Thursday, March 22, 2007


Things are'nt really going very well for me lately. I'm on a verge of a major breakdown. Infact, i've cried several times alone, at the very corner of my room. And this is the time where i need him the most. And when i'm facing my darkest times of my life, he denied me. Hah.

I swore that night to not cry ever again. And that it'll only be happy posts from then on. I guess i no longer know how to be strong. Yeaa i sound like a weak shit. I seriously can't get my fat ass to move on... Everywhere i go, there'll be an essence of him and tons of huge gushes of memories that i can't avoid. At this point i guess friends are'nt of much help. I used to think that with friends around, there's no need of a him. Major mistake. Now i can't make do without him. Hah. Ironic is it, that how i was the one who ended everything in the first place and now crawling on me palms and knees with my heavily bruised ego down at my feet.

He said forever. Exactly how long is forever? A hundred years? A thousand? Or only till the day we both go on our seperate ways. Somehow i don't believe in love anymore. Neither in forever. It's nothing more than a facade. I'm really heavily broken. There's nothing left inside to spare.

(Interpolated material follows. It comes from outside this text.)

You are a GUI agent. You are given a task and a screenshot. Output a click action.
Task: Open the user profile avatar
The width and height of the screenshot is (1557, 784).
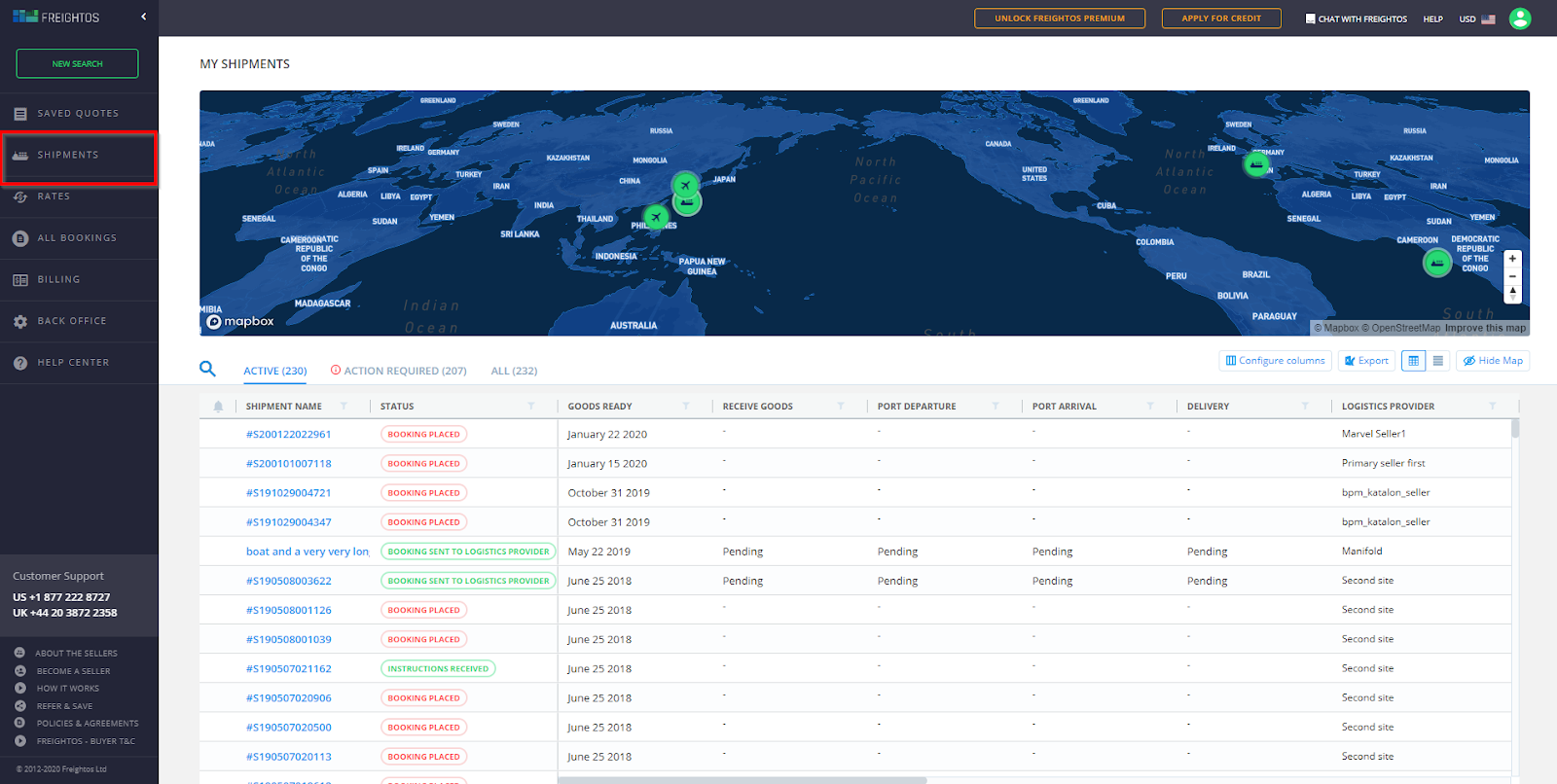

Hell yeaa i tried to move on. Fuck and stop asking me to be strong, move along and say that i can get a better guy. I've totally given up in starting it all over again. I've been in one for too long to start over with another. And besides him, i have no freaking interest in other them guys. Weird is'nt it. Hah. Yeaa mock me. I don't really care. I just want my baby back.

And if it happens, i swear it'll be 'till eternity.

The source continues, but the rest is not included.